Maj. Gen. Kenneth Clark, adjutant general of the National Guard, said military service is not a litmus test for him, especially since some have joined the military just to burnish their credentials for a career in politics.

"It's just like degrees," he said. "Somebody's got a degree from XYZ college, it doesn't necessarily mean you learned something. It means you checked the box off."

Iraq will be a big issue for all voters, including veterans, and Carroll thinks more military members are looking for a middle-of-the-road candidate.

"Military experience is something that matters on the margins," he said. "Those who served in Iraq, they know what the truth is, and it isn't a teary-eyed flag-waving (solution), it's a pragmatic one: Make sure that their service and sacrifice isn't wasted. That's not a precipitous pullout, and it's not stay until hell freezes over."

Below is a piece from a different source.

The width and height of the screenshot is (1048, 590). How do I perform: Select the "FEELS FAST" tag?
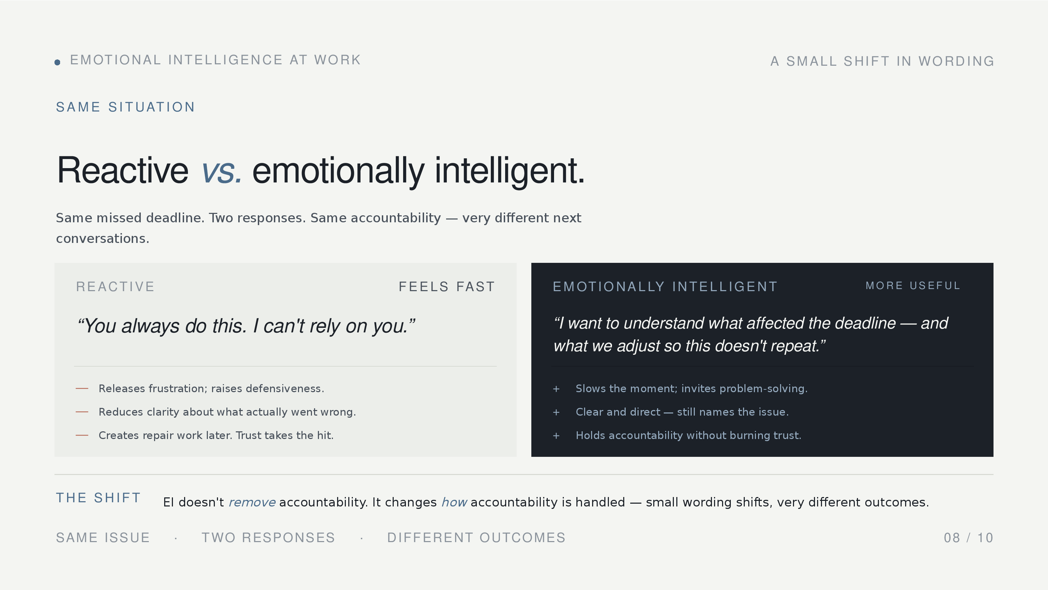click(446, 287)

Carroll thinks there may be a resurgence of veterans getting involved in politics as troops return from Iraq and Afghanistan. While Americans have been ambivalent about the Vietnam War, even those who oppose the war in Iraq respect those who went to fight it, Mckown said.

Several recent combat veterans ran for office during the 2006 midterm elections, including Democrat Patrick Murphy, an Army captain and Iraq war veteran who won a congressional seat in Pennsylvania.

"More and more veterans are running, and more and more veterans are winning," Carroll said. "All of a sudden, being a veteran is a tie-breaker again."